In 2018, the Ministry of Economy, Trade and Industry in Japan published a report about essential elements for open innovation listing “Liberal Arts” as an important ability to think and to converse in terms of broad themes including specialized fields. It also defines liberal arts education in the corporate world as letting employees accumulate a variety of experiences through studying abroad and training.  

Haruki Murakami also writes in his essays that while it is important to make English an official company language, it is even more important to cultivate people who can have their own opinions.

 

One scene from a book “Dark Star Safari”, an African travelogue by the American writer Paul Theroux describes this idea very well.  
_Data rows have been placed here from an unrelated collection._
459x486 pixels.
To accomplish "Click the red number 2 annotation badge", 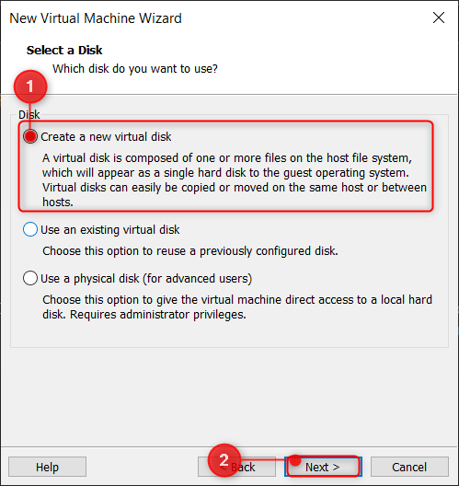I will [224, 460].
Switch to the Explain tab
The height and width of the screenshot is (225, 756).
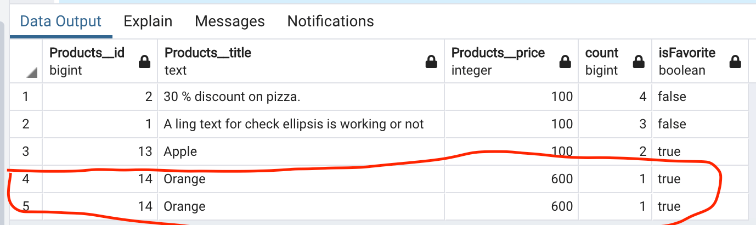[x=148, y=21]
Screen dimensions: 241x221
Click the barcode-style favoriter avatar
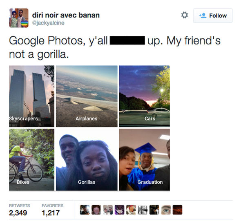(x=143, y=210)
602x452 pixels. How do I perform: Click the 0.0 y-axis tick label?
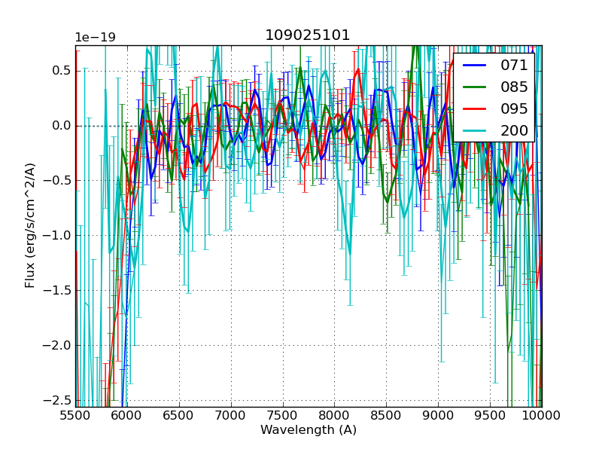(62, 126)
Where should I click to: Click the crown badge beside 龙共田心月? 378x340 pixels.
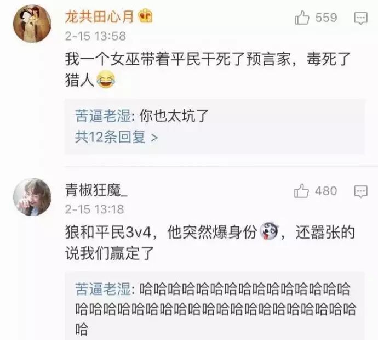146,16
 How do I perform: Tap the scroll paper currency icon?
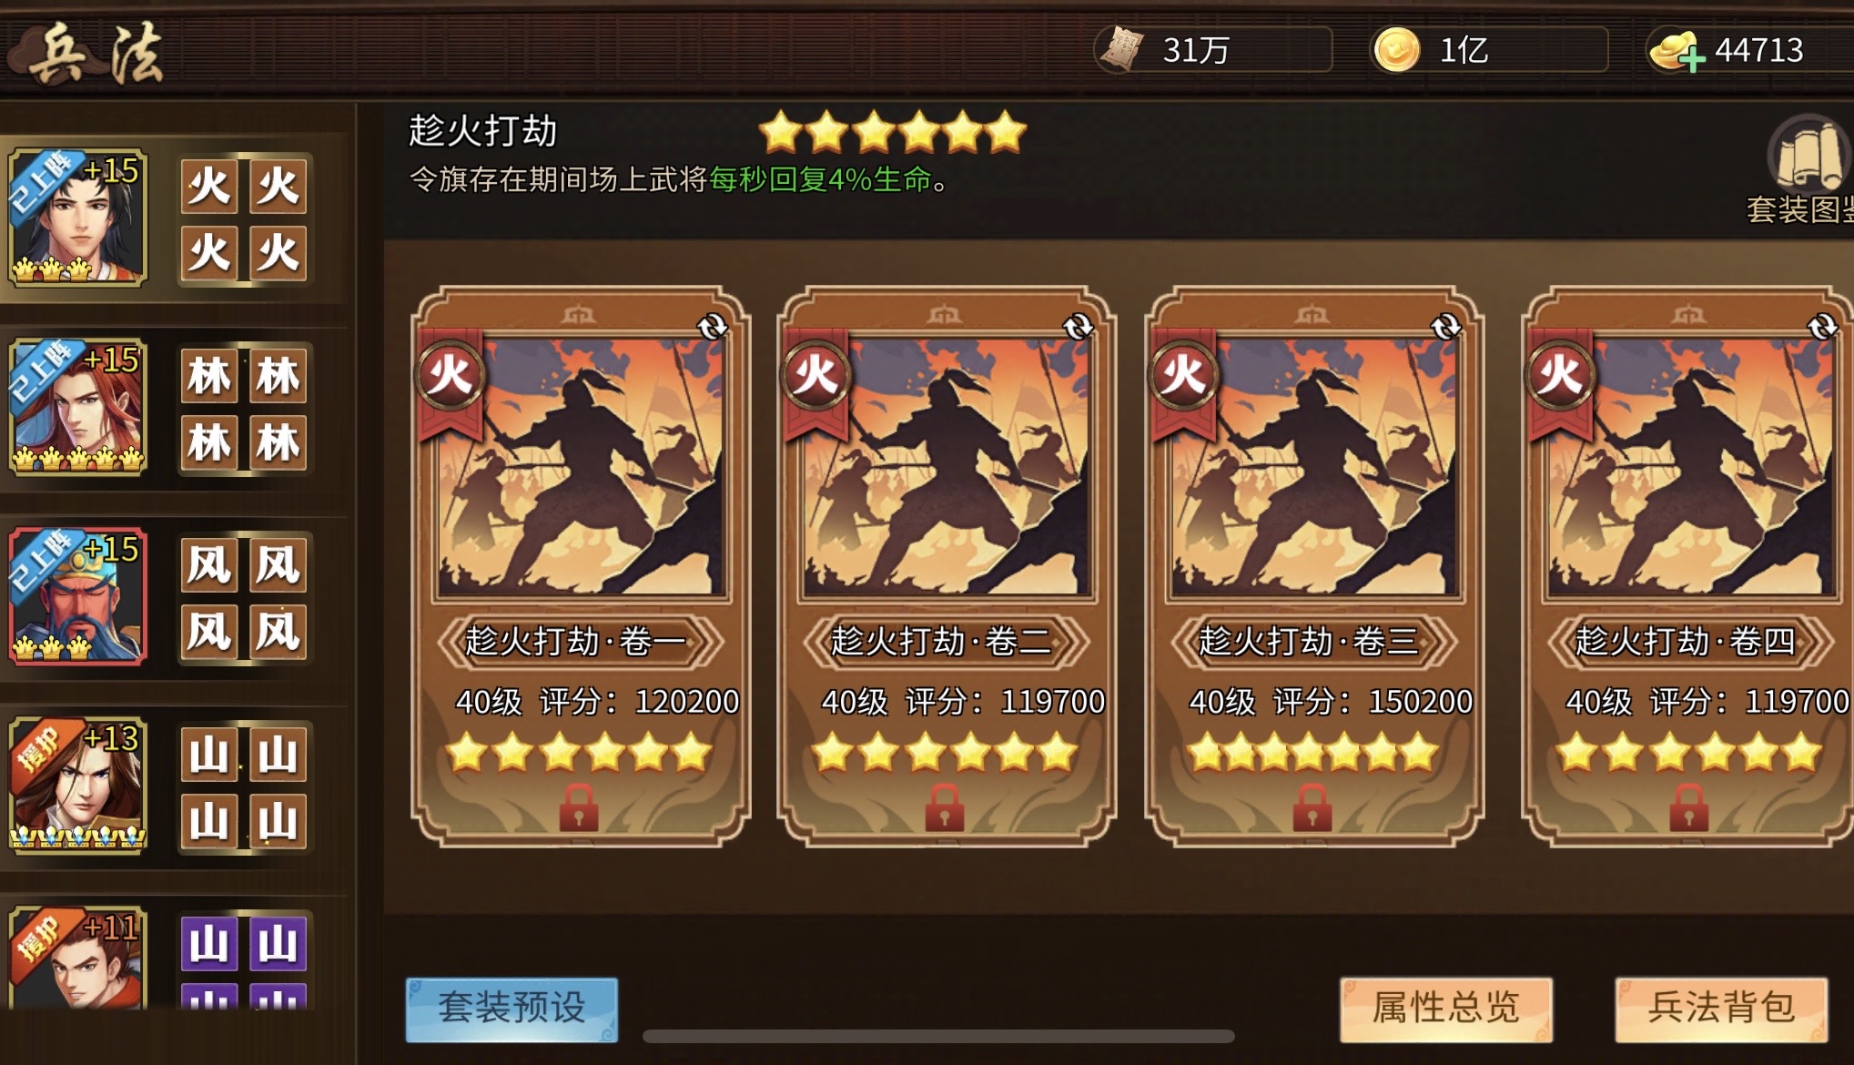[1121, 49]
-Paul was traveling in a certain country in East Africa. In this truly desolate region, devoid of any pleasures or attractions, he couldn’t find a single person on the street who spoke English. One day when he was bored and with nothing but time on his hands, he came across a Japanese person. He was an engineer, dispatched there on his own by a Japanese company, and he spoke English quite well. Delighted, Paul started to talk to this person, but he realized right away that this man was terribly dull as things he said were formulaic, lacking even the least bit of depth. Paul immediately regretted the experience, saying “I would have been better off staring at a wall by myself.”-

Traveling across nine African countries like the author might be difficult but perhaps you will find that reading his book will help nurture your own opinions.